Mr Gates comes from a circle of national security aides who counselled the first President Bush from 1989 to 1992. They loathe the neoconservative world view and their swift re-emergence signals a profound change in how Mr Bush will deal with Iraq, Iran and the Middle East during the last two years of his presidency.
Along with Mr Gates, Mr Bush has also turned to James Baker, the first President Bush’s Secretary of State, to guide his foreign policy. He and Mr Gates sit on the Iraq Study Group — Mr Baker heads it — which is due to report shortly on how to proceed in Iraq.

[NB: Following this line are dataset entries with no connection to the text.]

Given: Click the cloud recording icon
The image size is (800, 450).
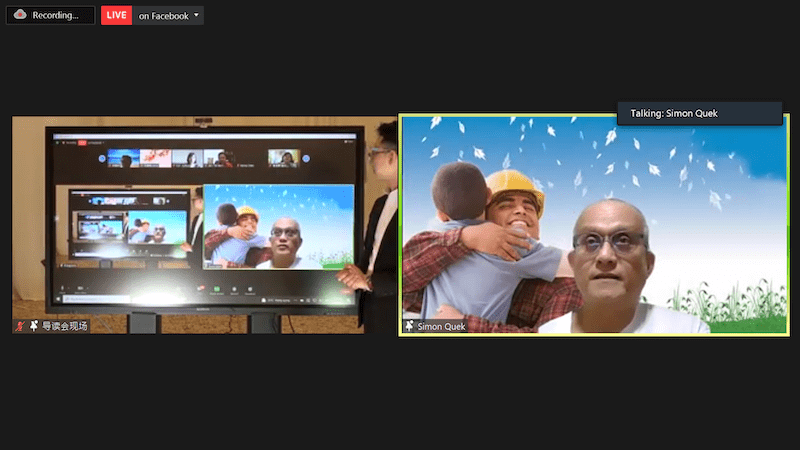Looking at the screenshot, I should pyautogui.click(x=19, y=16).
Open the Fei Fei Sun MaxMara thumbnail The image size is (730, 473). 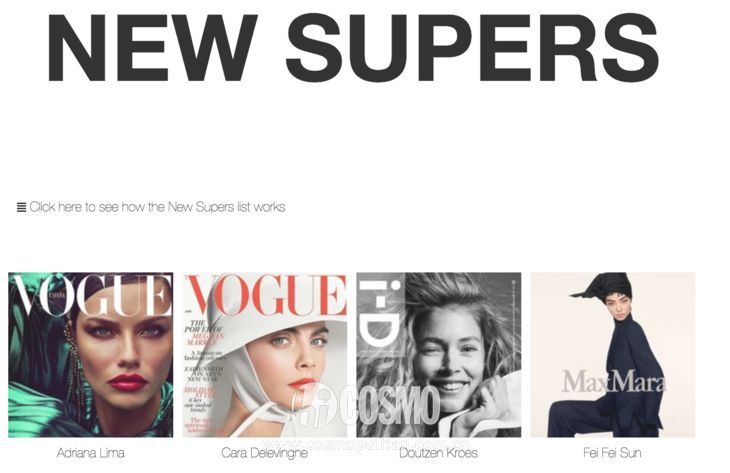tap(613, 355)
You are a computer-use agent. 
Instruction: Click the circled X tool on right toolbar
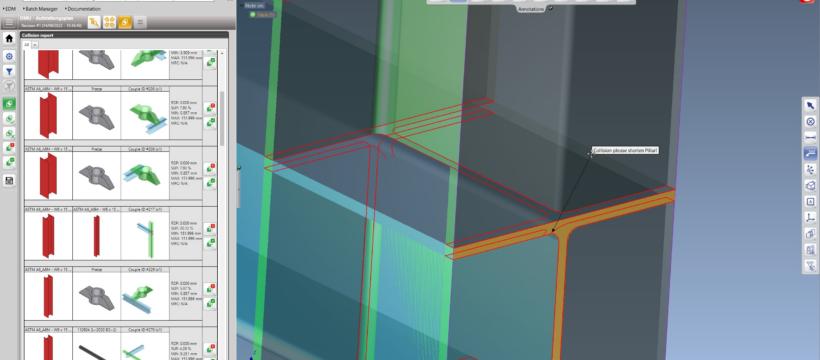(x=811, y=121)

They are expected to advocate direct negotiations with Iran and Syria to help the US in Iraq — anathema to hardliners such as Dick Cheney and neoconservatives — and to abandon the goal of making Iraq a stable democracy. Mr Gates also co-authored a report in 2004 with Zbigniew Brzezinski, Jimmy Carter’s former National Security Adviser, in which they advocated offering incentives to Iran, including the ending of sanctions, to persuade Tehran to stop short of building nuclear weapons.
Mr Gates, who expressed grave doubts about the invasion of Iraq, also told the Bush Administration just two years ago that hopes of regime change in Iran were totally unrealistic and that the refusal of the Administration to talk directly to Tehran “was harming US interests”. He also said that efforts to find a solution to the Israeli-Palestine conflict should be at the heart of US foreign policy.
Cheney has been at odds with Bush 41 "realists" like Brent Scowcroft from day one and after creating one debacle after another it appears that Cheney and the rest of the PNAC crowd may have been exorcised.
Mr Gates is a disciple of the grand old man of US foreign policy realists, Brent Scowcroft, who was the first President Bush’s National Security Adviser. Mr Scowcroft, an old friend of the Bush family, has been totally shunned by the current Administration and adamantly opposed the invasion of Iraq. He has been an outspoken critic of the neoconservative vision of transforming the world through the use of American force. Now, he is again back in the ascendency.Ed Morrissey discusses the above commentary and the changing chain of power and seems to be neutral on the changes.
At this point, Bush seems to have turned on a dime after the midterm debacle. We will have to wait and see whether this turnabout actually protects America as much as it appears intended to protect the White House.He also points out that Cheney's input has been reduced if not all but eliminated.
Brzezinski also mentioned the blow this appointment gives to Dick Cheney, who has suddenly begun looking like a traditional Vice-President: isolated and decreasingly influential. Jimmy Carter's former national-security advisor told the Times that Cheney tried to keep Bush from essentially firing Rumsfeld, a rumor that has passed around DC since the announcement yesterday, and that appointing Gates makes Cheney's marginalization complete. Condoleezza Rice is said to already be on board with the move away from the "neocon" approach in favor of the Baker/Scowcroft flavor of foreign policy.While I may have had problems with the Bush 41/Scowcroft foreign policy it's return will be like a breath of fresh air after the six years of Cheney madness.